Linear models seek a linear combination of correlations between input variables and their targets. Tree-based models essentially seek combinations of splits in the data, while deep learning models are just stacked compositions of linear models with nonlinear functions applied to their outputs. As Keras author Francois Chollet wrote, deep learning can be thought of as basically geometric transforms of data from one data manifold to another.
(For convenience, I’ve divided the ML world into linear models, tree-based models, and deep learning models. Ensembles, like Random Forest, are just that: ensembles composed of these basic models.)
Granted, curve fitting is actually very useful: much of image deep learning has found pragmatic use: image search, digital pathology, self-driving cars, and more. Yet, in none of these models is the notion of causality important. This is where these models are dissatisfying: they do not provide the tools to help us interrogate these questions in a structured fashion. I think it’s reasonable to say that these models are essentially concerned with conditional probabilities. As written by Ferenc Huszár, conditional probabilities are different from interventional probabilities (ok, I mutilated that term).
Humans are innately wired to recognize and ask questions about causality; consider it part of our innate makeup.
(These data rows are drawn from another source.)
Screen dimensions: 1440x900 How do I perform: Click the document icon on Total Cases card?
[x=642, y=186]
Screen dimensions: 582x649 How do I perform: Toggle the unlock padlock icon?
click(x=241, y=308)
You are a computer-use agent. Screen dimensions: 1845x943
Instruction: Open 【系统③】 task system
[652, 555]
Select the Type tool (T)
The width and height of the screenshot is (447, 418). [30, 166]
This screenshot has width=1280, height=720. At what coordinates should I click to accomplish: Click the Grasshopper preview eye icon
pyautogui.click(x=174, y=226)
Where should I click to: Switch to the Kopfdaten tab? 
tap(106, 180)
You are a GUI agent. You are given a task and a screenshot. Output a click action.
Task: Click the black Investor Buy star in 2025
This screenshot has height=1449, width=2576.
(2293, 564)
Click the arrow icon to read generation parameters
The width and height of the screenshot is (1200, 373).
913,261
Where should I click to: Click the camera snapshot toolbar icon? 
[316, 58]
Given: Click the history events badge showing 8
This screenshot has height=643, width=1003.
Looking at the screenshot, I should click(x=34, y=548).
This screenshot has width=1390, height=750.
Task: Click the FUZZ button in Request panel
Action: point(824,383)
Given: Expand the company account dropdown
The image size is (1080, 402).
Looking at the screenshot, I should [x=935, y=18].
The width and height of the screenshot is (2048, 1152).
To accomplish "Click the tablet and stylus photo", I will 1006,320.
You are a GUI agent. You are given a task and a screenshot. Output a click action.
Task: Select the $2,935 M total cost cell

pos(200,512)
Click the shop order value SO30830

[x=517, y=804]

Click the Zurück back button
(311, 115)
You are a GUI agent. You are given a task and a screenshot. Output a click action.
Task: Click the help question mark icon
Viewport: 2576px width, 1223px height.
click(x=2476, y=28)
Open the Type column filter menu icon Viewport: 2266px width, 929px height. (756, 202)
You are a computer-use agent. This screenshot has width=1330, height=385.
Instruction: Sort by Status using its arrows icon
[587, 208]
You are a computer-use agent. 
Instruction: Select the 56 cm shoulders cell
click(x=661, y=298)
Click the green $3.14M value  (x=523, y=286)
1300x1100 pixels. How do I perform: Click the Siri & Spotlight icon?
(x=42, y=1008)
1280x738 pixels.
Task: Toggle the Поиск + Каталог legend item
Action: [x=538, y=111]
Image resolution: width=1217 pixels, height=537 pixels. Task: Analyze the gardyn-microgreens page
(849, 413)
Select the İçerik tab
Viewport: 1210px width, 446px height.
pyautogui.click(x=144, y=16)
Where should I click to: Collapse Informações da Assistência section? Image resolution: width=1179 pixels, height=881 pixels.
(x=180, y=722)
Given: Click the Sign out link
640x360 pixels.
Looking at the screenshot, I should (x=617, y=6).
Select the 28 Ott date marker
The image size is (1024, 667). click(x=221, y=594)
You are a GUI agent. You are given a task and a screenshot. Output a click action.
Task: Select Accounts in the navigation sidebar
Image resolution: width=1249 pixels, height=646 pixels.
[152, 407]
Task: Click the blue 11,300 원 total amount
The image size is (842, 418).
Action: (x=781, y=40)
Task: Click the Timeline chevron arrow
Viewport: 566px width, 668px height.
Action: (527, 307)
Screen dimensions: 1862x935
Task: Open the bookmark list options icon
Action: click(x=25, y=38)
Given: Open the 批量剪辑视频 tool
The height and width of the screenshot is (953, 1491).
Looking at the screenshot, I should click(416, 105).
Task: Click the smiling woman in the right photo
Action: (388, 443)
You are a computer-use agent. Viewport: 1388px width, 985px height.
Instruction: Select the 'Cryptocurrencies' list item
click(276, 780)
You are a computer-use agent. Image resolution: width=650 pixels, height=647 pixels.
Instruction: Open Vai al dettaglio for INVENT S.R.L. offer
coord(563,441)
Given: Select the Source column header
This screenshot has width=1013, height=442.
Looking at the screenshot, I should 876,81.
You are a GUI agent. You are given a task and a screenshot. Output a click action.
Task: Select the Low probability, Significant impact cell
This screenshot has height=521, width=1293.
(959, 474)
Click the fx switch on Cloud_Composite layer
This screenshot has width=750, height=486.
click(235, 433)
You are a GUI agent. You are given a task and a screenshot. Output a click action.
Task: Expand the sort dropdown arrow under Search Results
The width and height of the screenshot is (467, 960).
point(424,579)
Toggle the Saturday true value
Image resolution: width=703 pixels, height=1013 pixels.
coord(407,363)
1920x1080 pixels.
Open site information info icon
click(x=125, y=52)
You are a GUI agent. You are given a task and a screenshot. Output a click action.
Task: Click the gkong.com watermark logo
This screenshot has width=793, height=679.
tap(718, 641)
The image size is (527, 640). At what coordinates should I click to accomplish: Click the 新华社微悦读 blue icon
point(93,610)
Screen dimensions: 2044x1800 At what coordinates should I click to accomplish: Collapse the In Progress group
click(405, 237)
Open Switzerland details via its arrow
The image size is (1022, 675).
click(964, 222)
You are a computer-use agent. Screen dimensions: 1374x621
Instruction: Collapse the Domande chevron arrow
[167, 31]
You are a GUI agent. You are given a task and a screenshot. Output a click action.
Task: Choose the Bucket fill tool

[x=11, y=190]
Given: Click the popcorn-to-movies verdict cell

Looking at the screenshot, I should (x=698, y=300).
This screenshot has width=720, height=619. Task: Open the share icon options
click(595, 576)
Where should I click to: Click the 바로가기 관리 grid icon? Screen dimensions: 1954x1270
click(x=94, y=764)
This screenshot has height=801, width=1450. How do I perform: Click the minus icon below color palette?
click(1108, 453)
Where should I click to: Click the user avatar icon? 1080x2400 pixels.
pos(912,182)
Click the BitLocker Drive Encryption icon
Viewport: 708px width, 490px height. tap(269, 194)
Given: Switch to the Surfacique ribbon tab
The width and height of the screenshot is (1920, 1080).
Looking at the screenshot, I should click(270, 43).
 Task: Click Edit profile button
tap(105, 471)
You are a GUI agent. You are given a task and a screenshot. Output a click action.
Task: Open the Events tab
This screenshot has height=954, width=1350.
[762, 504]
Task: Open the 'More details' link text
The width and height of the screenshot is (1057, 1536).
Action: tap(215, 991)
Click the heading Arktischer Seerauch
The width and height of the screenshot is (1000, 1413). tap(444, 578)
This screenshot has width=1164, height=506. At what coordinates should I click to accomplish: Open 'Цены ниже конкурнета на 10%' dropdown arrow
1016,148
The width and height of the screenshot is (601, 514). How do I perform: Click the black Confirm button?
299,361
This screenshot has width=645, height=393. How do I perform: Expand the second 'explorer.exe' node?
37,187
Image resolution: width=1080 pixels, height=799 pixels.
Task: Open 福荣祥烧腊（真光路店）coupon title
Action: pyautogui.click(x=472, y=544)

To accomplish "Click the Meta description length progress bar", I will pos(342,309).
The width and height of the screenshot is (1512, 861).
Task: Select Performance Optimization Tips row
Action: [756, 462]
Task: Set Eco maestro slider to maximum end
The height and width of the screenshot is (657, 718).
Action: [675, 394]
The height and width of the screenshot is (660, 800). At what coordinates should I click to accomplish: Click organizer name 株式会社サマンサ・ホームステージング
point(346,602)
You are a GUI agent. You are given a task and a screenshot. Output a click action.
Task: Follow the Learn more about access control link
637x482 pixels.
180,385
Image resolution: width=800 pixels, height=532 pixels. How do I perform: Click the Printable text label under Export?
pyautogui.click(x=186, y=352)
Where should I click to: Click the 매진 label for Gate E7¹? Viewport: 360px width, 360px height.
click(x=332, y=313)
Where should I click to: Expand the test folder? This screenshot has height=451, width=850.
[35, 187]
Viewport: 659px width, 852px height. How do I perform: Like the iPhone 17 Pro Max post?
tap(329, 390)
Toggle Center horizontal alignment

That is, of course, unless that has been drilled out of our minds by our life experiences. (I know of a person who insists that causes do not exist. An extreme Hume-ist, I guess? As I’m not a student of philosophy much, I’m happy to be corrected on this point.) As such, I believe that part of being human involves asking the question, “Why?” (and its natural extension, “How?”). Yet, modern ML is still stuck at the question of, “What?”
To get at why and how, we test our understanding of a system by perturbing it (i.e. intervening in it), or asking about “what if” scenarios (i.e. thinking about counterfactuals). In the real world of biological research (which I’m embedded in), we call this “experimentation”. Inherent in a causal view of the world is a causal model. In causal inference, these things are structured and expressed mathematically, and we are given formal procedures for describing an intervention and thinking about counterfactual scenarios. From what I’ve just learned (baby steps at the moment), these are the basic ingredients, and their mathematical mappings:
- Causal model: a directed, acyclic graph
- Variables: nodes in a graph
- Relationships: structured causal model’s equations (math transforms of incoming variables with a noise distribution added on top, embedded in each node)
- Interventions: removal of edges in a graph (“do-calculus”)
- Counterfactuals: set causal model based on observation, then perform do-calculus.
Having just learned this, I think there’s a way out of this latent dissatisfaction that I have with modern ML. A neat thing about ML methods is that we can use them as tools to help us better identify the important latent factors buried inside our (observational) data, which we can use to construct a better model of our data generating process. Better yet, we can express the model in a structured and formal sense, which would expose our assumptions more explicitly for critique and reasoning. Conditioned on that, perhaps we may be able to write better causal models of the world!